What is LiteSpeed Cache ?
LiteSpeed Cache (LSCache) is a built-in, high-performance dynamic content acceleration feature of the LiteSpeed Web Server.
LSCache’s features are very similar to those in Apache mod_cache, but implemented in a more efficient way. LiteSpeed cache works like Varnish. It is an output cache for dynamic contents, so the usage is not limited to PHP pages. Unlike Varnish, LiteSpeed cache is built into LiteSpeed’s web server, thus eliminating one layer of reverse proxy. This translates into higher efficieny for static contents. The uniqueness of LiteSpeed cache is that it uses rewrite rules (either in configuration files or .htaccess) to control its behavior for maximum flexibility.
If there is a LiteSpeed cache plugin available for your web applications (WordPress, WooCommerce, Xenforo, Mediawiki, Joomla, Drupal, Magento, Prestashop etc ), you should follow the corresponding section to set up your cache. LiteSpeed cache plugin for Magento1/Magento2(LiteMage 1/LiteMage 2) and litespeed cache plugin for prestashop will need LiteSpeed Enterprise to work and can not work with OpenLiteSpeed. In these cases, following this wiki is not recommended as it was written for more general non-application-specific caching. As a result, it is only applicable when a LiteSpeed cache plugin for your application is not available or you have very customized code base application.
A general way to enable LiteSpeed Cache through rewrite rules is to designate a signature token (such as a cookie) in any page, in most cases it will tell OLS that cache can be enabled and that the TTL(Time To Live) of the cache freshness will remain acceptable. Generating cookies usually requires application code modification. Please refer to this thread on our forum for examples. It is worth noting that the cache function SHOULD ONLY be used for pages that are supposed to be cached or cache friendly. Abuse use of this feature would result in performance degradation and/or other unexpected behaviors.
Public Cache vs. Private Cache
A public, or “shared” cache is used by more than one client. As such, it gives a greater performance gain and a much greater scalability gain, as a user may receive cached copies of web pages without ever having obtained a copy directly from the origin server. Reverse Proxies (gateway caches) and the vast majority of proxies are public caches.
A private cache is only used by one client. Generally this applies only to a cache maintained by that client itself, though if you had a proxy that was only being used by one client (say you had a small LAN for your own use only and put a web proxy near the gateway) it would be possible to configure it to act as a private cache. Private caches do not offer quite as much scalability as public caches, but they do have certain important advantages over public caches.
Advantages of Private Cache
- They offer immense benefits to the user of that one client.

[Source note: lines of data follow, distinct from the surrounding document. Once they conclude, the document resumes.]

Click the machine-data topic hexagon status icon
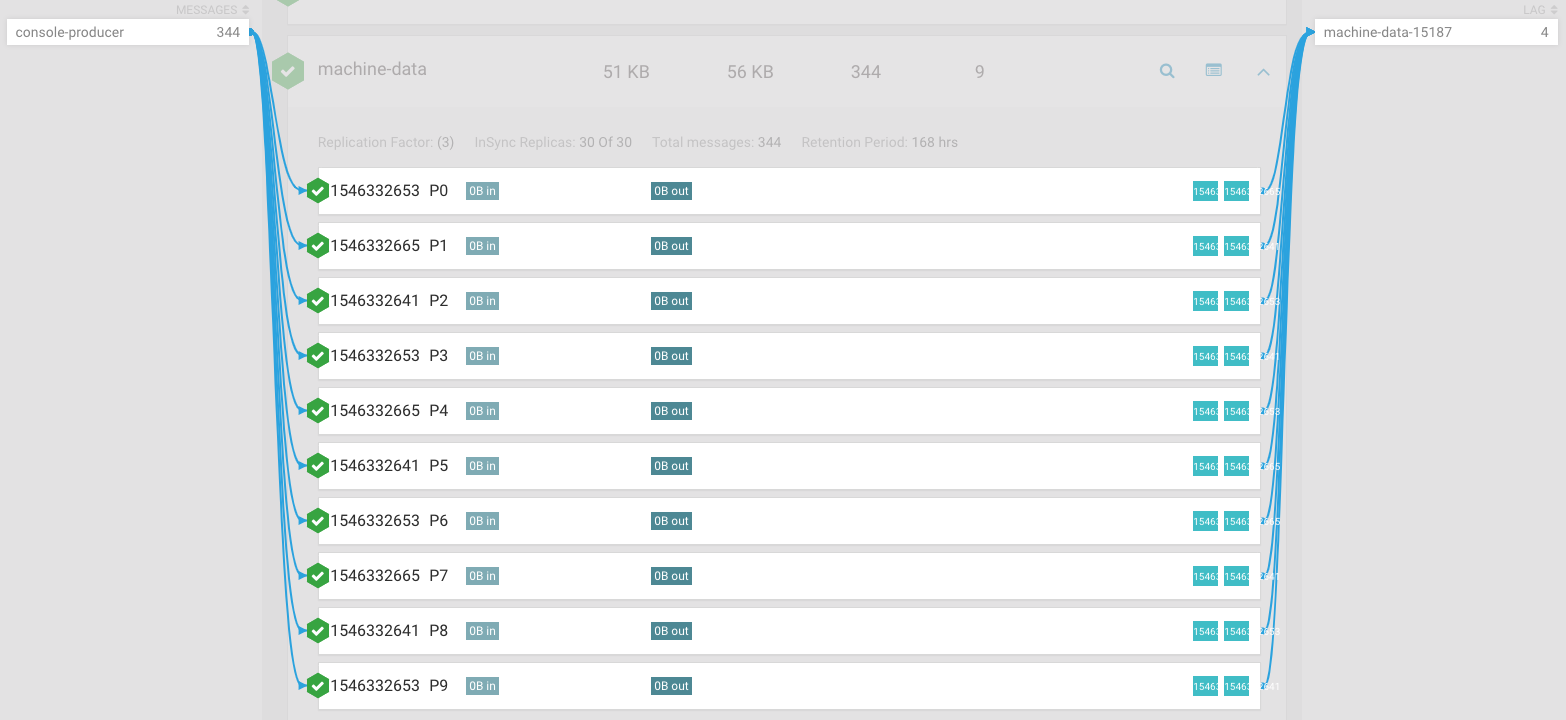This screenshot has width=1566, height=720. pyautogui.click(x=288, y=71)
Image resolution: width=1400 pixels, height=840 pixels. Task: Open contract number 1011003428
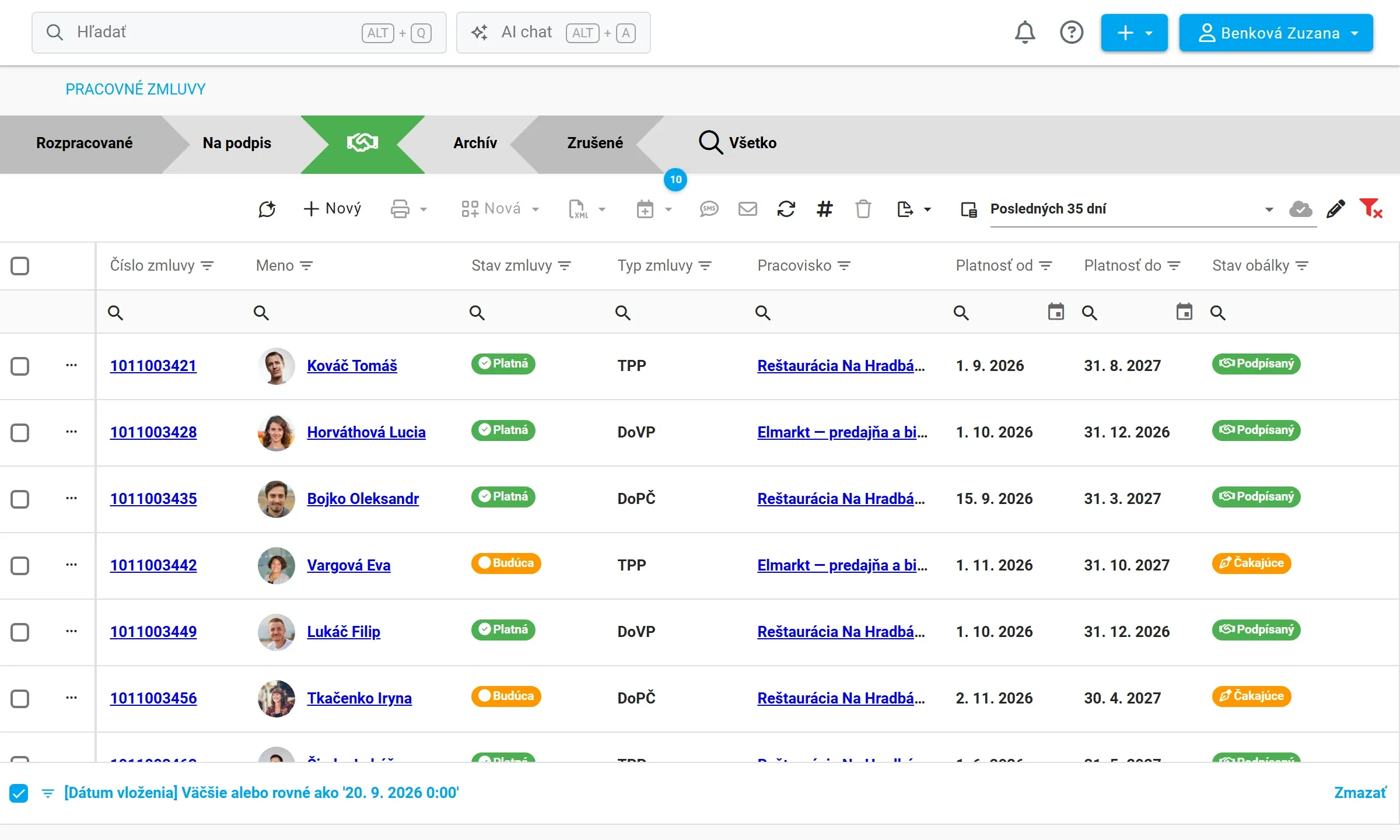[153, 432]
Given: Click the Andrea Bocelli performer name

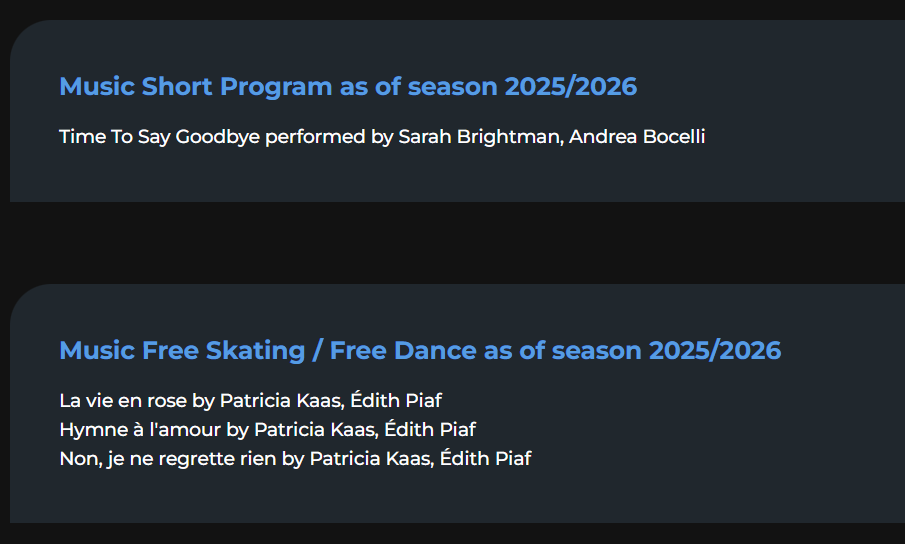Looking at the screenshot, I should click(x=638, y=137).

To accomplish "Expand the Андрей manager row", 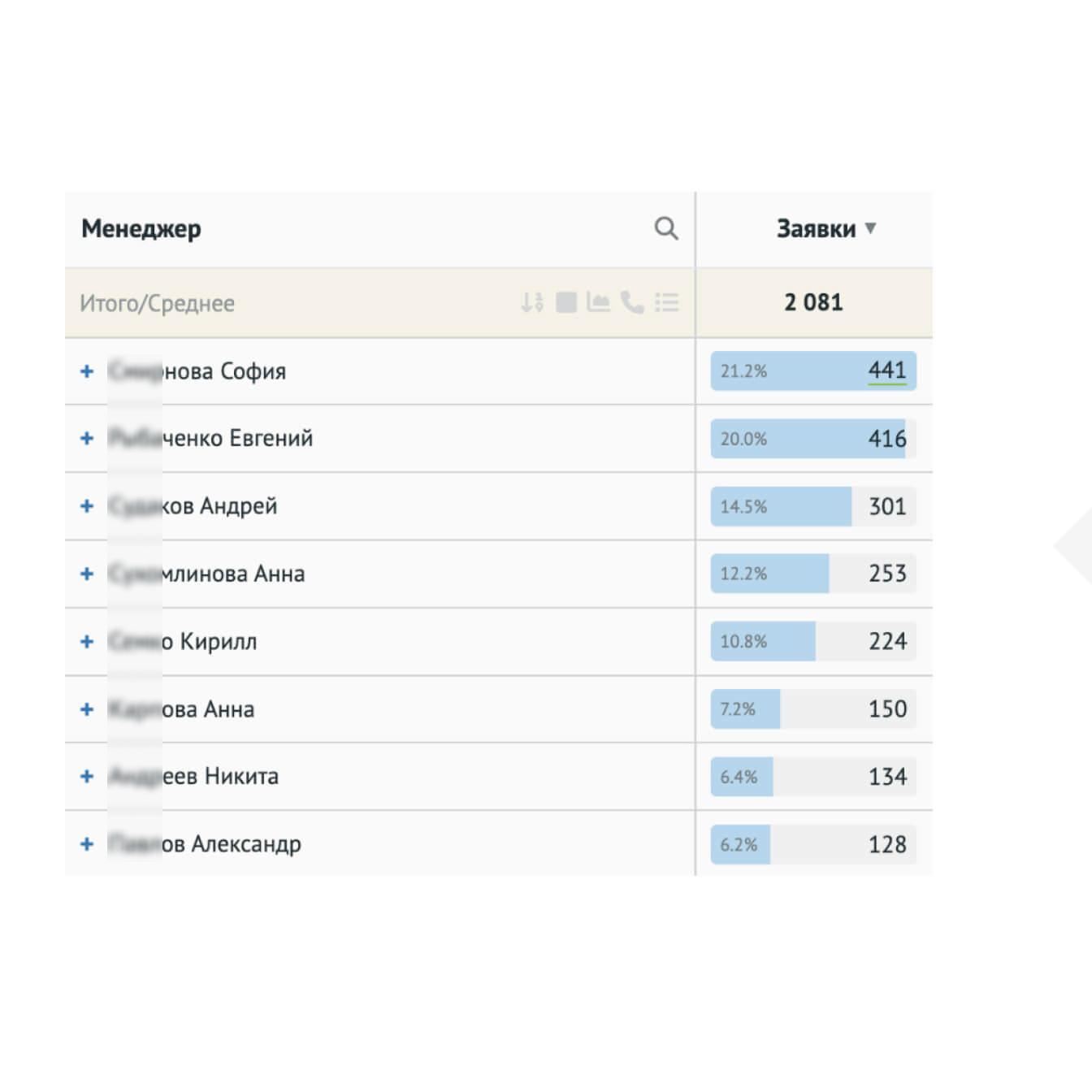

- Almost every client on the visible web (that is, browsers, RSS readers, and other interactive user agents) and a very large number of those on the machine-only parts of the web (that is, spiders and clients of web services) use a private cache of some sort. As such, you can rely upon the presence of at least one cache being involved in almost everything you do on the web.

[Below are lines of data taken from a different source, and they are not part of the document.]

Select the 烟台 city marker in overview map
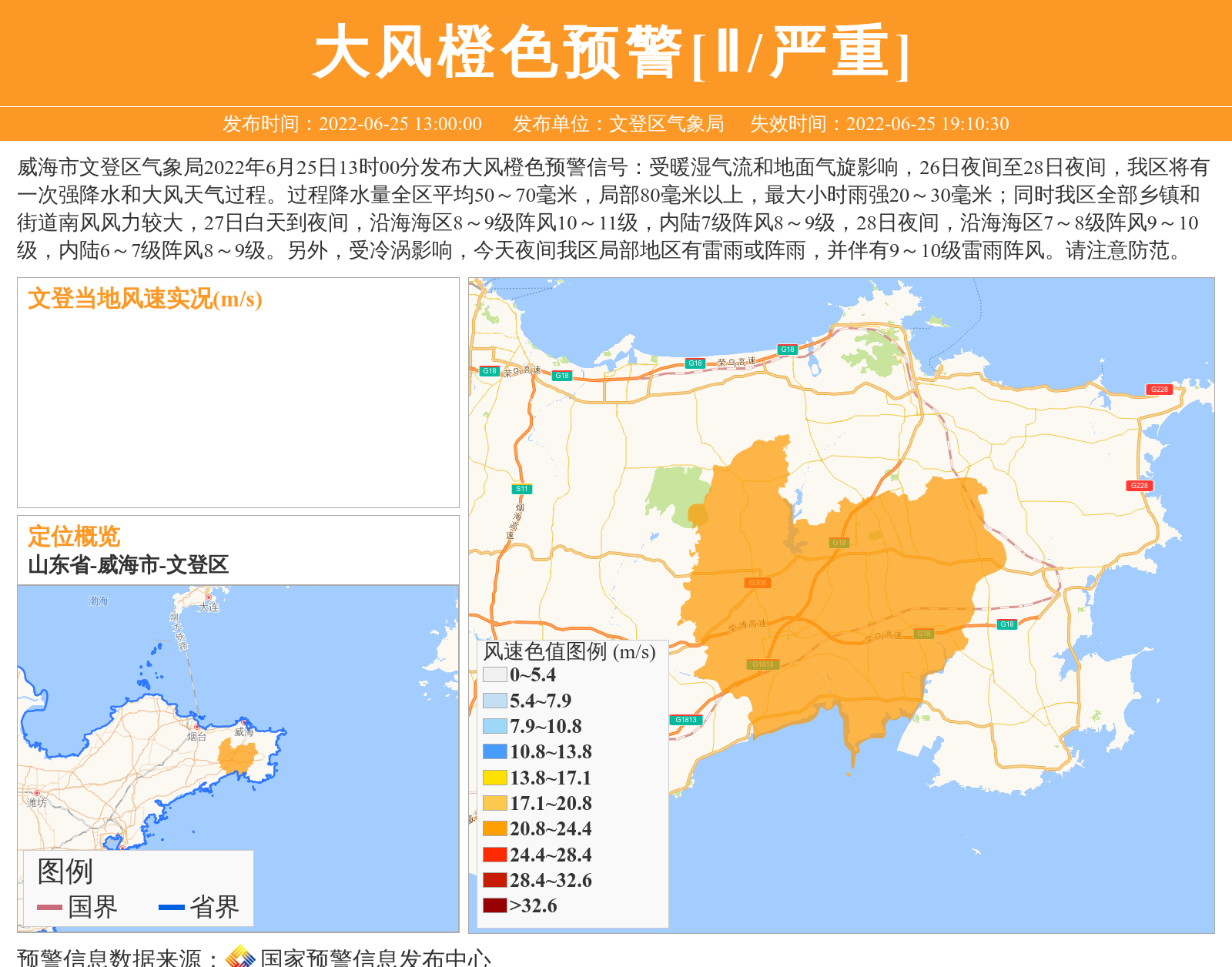The image size is (1232, 967). tap(197, 727)
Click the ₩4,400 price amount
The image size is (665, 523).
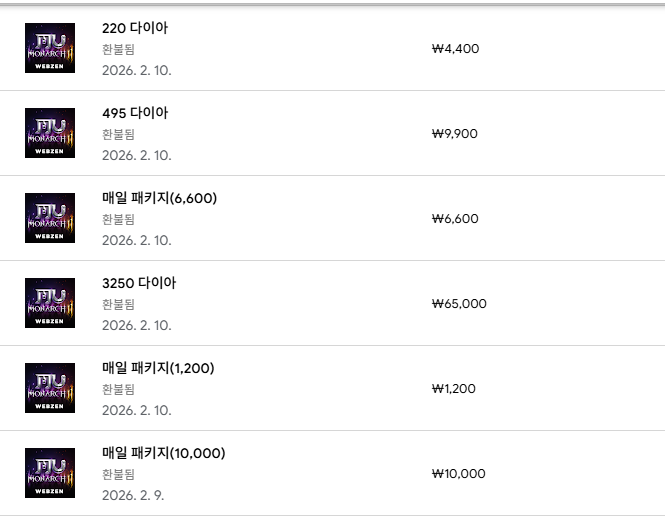455,48
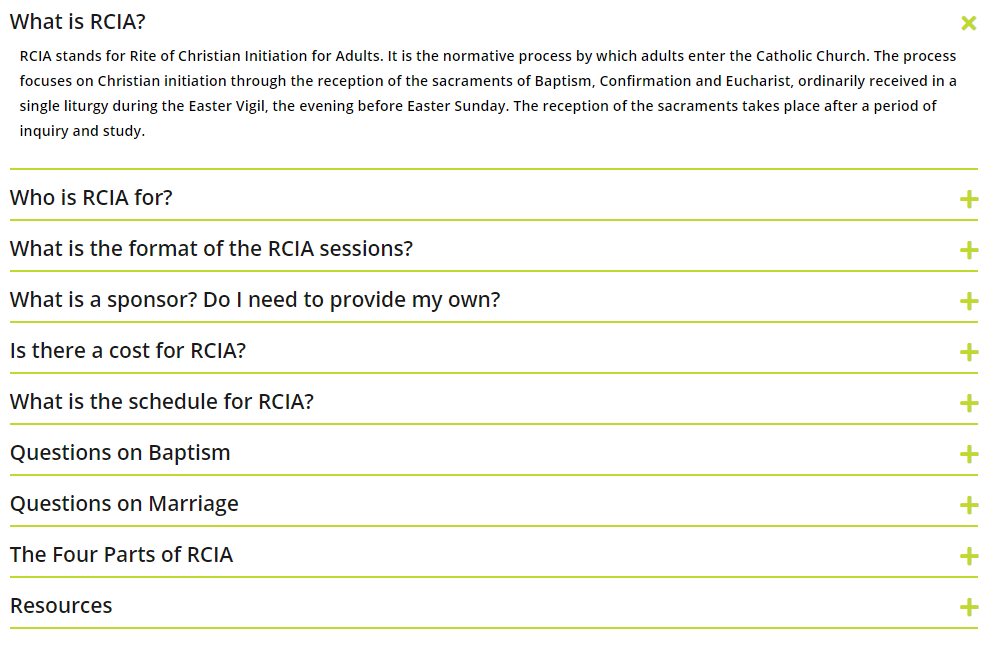Expand 'Who is RCIA for?' heading

[91, 198]

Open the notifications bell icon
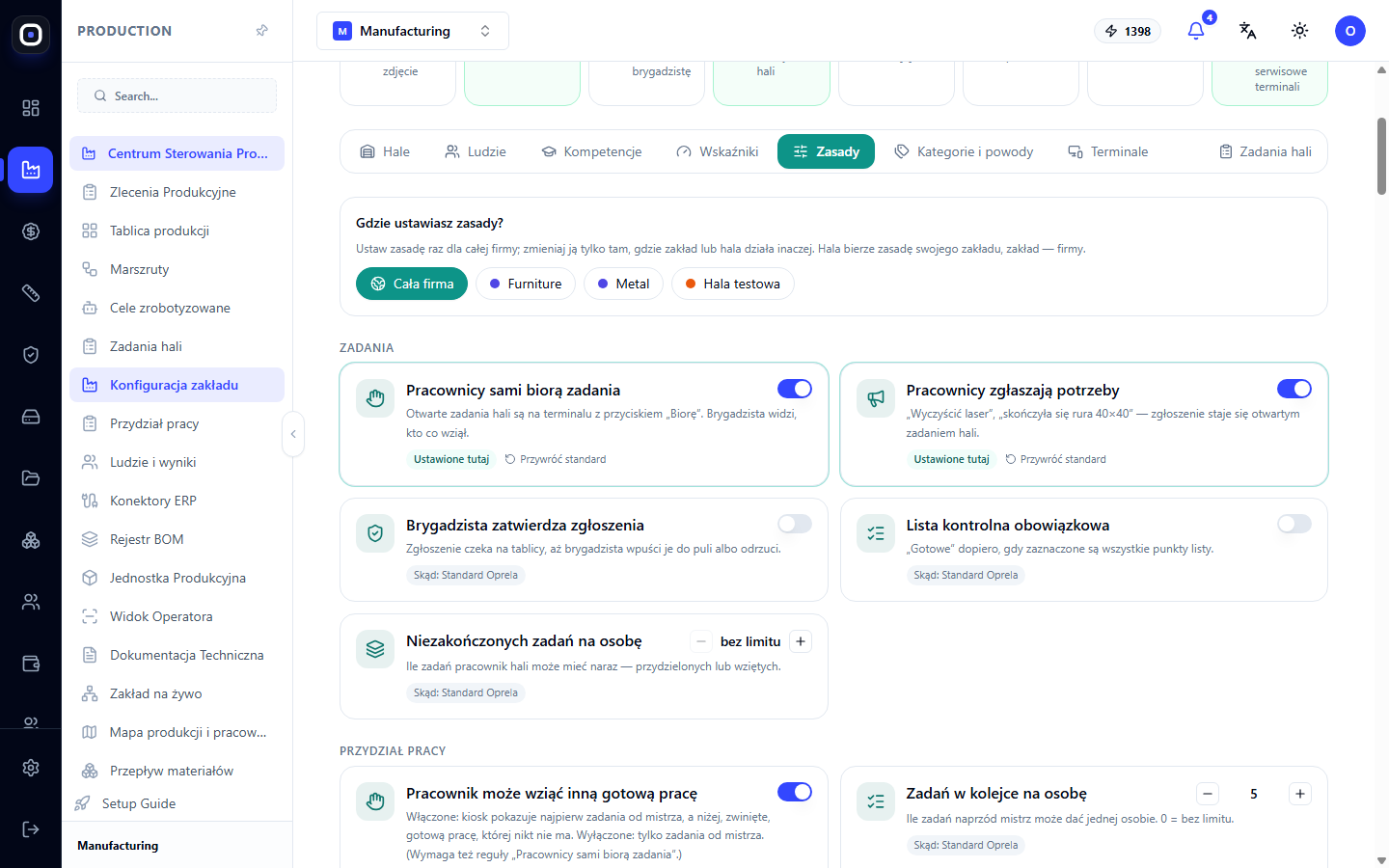1196,31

- With some web pages it may not be appropriate for public caches to cache them or to return those web pages without re-validating them but perfectly acceptable for private caches to do so (e.g. anything which can only be seen by authorized users or which changes its representation depending upon who is looking at it). It can even be appropriate for encrypted documents to be so cached (though this requires one to be very sure as to the security of the cache itself, and so is generally not done).
When to use Public Cache, Private Cache, or no Cache
Each particular URL of a website can be set up to be publicly cached, privately cached, or not cached at all, but can not be both public and private cache at the same time. That is to say, you can only setup one cache type for a particular URL. Depending on the situation, you might want to set different URLs to be cached differently. The following outlines a few scenarios helpful in determining which type of caching should be used for a URL or a set of URLs.
- Infrequently changed
- Popular demand (requested frequently)
- Can only be used by one user/client, such as personal information on a web site (for authorized users)
- Resources such as documents only available for one particular user or authorized users.
- Resources served via the HTTPS protocol
- Responses with cookies
- POST request
- Dynamic content (such as time sensitive info)
- Frequently changed objects
How to enable LSCache?
To enable LSCache on openlitespeed, you will need to register/add/configure LSCache module first. Then depending on your application, you will need to install corresponding litespeed cache plugin for that application if the corresponding plugin is available. If the litespeed cache plugin for that application is not available, you may try to use rewrite rules to enable cache for your application. Your application may not be cache-friendly such as Ads site, eCommerce site etc.